● DIRECTIONS: Copy out the records, unchanged, from the line holding "Identify the location of page-title: Renata" through the line holding "This screenshot has width=1345, height=655.", with both of those lines included.

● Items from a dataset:
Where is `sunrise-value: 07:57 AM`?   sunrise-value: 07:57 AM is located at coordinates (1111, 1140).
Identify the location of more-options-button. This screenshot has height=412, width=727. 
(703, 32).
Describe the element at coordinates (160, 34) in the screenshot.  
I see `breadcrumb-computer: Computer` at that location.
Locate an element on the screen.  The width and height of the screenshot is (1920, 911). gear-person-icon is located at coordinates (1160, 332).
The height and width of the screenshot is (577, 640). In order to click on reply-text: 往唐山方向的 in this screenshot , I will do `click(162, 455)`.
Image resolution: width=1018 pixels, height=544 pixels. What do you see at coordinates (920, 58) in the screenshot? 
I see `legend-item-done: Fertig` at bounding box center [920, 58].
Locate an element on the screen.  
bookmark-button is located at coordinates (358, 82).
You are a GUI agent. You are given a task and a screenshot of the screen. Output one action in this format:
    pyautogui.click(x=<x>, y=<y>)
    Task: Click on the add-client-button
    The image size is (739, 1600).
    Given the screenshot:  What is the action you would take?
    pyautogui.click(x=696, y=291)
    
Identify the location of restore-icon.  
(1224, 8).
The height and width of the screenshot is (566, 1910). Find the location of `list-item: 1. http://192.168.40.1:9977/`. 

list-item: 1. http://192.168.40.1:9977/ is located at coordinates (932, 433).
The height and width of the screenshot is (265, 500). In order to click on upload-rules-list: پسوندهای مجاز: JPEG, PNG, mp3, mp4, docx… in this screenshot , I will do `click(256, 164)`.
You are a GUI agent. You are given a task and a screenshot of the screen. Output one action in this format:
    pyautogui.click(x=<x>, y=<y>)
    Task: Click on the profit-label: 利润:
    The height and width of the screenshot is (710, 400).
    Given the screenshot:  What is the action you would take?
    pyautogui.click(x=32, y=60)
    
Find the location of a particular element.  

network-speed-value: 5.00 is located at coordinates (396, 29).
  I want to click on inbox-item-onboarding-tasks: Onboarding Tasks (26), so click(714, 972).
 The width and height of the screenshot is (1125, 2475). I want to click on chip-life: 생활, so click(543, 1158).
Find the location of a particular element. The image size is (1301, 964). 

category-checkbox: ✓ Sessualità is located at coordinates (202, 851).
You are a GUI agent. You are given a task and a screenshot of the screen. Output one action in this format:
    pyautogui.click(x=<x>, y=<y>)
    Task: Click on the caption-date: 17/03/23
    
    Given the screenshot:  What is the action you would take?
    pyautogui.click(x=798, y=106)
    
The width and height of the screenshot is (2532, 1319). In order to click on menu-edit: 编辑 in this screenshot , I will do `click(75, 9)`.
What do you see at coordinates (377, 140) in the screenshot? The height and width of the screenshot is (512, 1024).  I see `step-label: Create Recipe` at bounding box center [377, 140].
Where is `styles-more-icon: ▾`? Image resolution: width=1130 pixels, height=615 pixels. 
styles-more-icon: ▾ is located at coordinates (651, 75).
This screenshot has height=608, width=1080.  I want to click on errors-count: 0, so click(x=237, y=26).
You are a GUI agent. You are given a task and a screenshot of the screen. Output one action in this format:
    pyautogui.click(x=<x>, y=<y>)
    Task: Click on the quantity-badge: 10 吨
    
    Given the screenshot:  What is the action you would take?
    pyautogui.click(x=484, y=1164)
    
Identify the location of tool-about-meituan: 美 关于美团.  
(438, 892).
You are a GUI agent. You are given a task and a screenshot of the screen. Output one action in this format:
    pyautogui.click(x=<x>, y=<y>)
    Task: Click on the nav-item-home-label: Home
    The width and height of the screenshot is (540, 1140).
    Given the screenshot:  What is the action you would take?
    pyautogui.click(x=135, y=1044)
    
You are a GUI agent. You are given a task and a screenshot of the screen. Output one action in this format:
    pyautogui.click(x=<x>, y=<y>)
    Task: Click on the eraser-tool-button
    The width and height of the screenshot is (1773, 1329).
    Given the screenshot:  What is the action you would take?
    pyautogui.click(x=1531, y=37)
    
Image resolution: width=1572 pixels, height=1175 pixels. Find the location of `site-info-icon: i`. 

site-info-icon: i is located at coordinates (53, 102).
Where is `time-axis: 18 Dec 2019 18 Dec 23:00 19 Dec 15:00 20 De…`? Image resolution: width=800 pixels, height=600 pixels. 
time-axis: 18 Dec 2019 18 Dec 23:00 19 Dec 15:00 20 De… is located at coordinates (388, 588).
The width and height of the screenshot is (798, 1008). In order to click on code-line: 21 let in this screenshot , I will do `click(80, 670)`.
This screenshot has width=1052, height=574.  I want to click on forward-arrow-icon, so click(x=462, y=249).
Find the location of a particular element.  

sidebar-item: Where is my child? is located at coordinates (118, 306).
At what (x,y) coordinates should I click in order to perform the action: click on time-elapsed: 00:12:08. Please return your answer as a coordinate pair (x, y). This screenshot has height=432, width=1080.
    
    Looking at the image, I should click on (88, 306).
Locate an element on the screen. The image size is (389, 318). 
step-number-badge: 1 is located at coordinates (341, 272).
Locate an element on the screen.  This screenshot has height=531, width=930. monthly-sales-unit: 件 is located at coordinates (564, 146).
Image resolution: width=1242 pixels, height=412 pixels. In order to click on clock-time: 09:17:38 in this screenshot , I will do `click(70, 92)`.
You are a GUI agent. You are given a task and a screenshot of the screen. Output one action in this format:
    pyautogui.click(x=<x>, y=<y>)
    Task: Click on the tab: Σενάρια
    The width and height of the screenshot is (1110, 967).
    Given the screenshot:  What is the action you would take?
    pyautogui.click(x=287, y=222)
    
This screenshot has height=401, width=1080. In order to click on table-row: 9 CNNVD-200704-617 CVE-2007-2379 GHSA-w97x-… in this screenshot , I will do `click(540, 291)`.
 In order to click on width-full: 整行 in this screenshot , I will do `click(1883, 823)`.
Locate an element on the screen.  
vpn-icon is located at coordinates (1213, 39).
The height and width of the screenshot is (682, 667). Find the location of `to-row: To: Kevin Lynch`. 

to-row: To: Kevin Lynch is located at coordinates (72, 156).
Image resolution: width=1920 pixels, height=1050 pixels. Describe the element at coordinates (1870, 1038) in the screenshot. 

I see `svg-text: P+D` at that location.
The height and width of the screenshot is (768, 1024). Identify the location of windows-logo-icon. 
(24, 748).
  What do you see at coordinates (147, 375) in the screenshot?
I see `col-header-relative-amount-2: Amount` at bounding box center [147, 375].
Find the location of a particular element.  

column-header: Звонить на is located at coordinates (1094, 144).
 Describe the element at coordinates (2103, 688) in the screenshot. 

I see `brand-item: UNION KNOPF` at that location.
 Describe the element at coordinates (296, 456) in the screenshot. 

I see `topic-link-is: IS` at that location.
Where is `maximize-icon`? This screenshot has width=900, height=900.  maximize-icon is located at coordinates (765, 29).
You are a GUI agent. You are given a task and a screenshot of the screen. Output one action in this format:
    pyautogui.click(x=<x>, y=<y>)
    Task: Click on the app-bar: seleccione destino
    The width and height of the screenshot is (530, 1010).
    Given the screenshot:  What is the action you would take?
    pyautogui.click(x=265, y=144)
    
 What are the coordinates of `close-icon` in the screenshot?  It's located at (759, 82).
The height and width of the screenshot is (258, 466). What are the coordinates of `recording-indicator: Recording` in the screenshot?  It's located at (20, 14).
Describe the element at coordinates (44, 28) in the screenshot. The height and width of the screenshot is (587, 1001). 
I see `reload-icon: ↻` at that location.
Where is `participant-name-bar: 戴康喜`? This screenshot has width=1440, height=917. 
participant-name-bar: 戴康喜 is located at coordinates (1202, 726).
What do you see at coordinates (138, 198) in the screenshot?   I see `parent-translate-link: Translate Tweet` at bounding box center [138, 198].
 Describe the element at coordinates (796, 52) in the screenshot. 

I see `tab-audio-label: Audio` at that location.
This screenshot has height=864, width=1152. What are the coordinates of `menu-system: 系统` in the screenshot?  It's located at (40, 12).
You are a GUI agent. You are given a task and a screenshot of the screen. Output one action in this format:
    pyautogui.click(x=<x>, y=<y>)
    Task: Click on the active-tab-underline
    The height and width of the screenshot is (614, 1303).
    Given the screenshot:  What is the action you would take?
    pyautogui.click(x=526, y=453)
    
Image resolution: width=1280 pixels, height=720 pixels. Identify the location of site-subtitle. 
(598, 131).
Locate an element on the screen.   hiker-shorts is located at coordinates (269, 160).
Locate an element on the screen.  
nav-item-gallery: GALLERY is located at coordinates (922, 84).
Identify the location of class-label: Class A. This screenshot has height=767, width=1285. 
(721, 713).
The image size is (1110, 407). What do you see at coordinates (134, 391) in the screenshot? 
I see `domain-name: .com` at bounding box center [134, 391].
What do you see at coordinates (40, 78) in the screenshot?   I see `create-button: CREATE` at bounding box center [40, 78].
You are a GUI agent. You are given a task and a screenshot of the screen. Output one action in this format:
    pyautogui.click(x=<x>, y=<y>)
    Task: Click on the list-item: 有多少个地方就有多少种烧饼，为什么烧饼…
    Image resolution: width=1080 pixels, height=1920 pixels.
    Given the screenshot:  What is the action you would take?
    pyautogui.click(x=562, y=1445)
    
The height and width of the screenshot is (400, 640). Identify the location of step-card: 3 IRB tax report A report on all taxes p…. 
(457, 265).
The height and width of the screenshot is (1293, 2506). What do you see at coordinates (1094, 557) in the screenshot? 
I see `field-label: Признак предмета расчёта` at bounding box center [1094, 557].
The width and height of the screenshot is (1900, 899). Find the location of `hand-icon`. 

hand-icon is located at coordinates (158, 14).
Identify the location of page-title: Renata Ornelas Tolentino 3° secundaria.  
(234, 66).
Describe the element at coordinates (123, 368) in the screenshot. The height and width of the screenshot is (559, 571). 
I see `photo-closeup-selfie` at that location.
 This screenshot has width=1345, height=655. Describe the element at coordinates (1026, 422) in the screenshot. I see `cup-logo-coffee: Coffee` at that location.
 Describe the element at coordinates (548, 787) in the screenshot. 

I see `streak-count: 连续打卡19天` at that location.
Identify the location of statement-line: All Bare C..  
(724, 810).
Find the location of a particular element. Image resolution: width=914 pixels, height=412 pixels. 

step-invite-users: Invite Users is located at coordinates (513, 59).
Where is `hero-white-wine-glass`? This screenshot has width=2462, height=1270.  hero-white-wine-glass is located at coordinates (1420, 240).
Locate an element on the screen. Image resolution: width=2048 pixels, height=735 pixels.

● EXPECTED OUTPUT:
Identify the location of page-title: Renata Ornelas Tolentino 3° secundaria.  
(234, 66).
Describe the element at coordinates (123, 368) in the screenshot. The height and width of the screenshot is (559, 571). 
I see `photo-closeup-selfie` at that location.
 This screenshot has width=1345, height=655. Describe the element at coordinates (1026, 422) in the screenshot. I see `cup-logo-coffee: Coffee` at that location.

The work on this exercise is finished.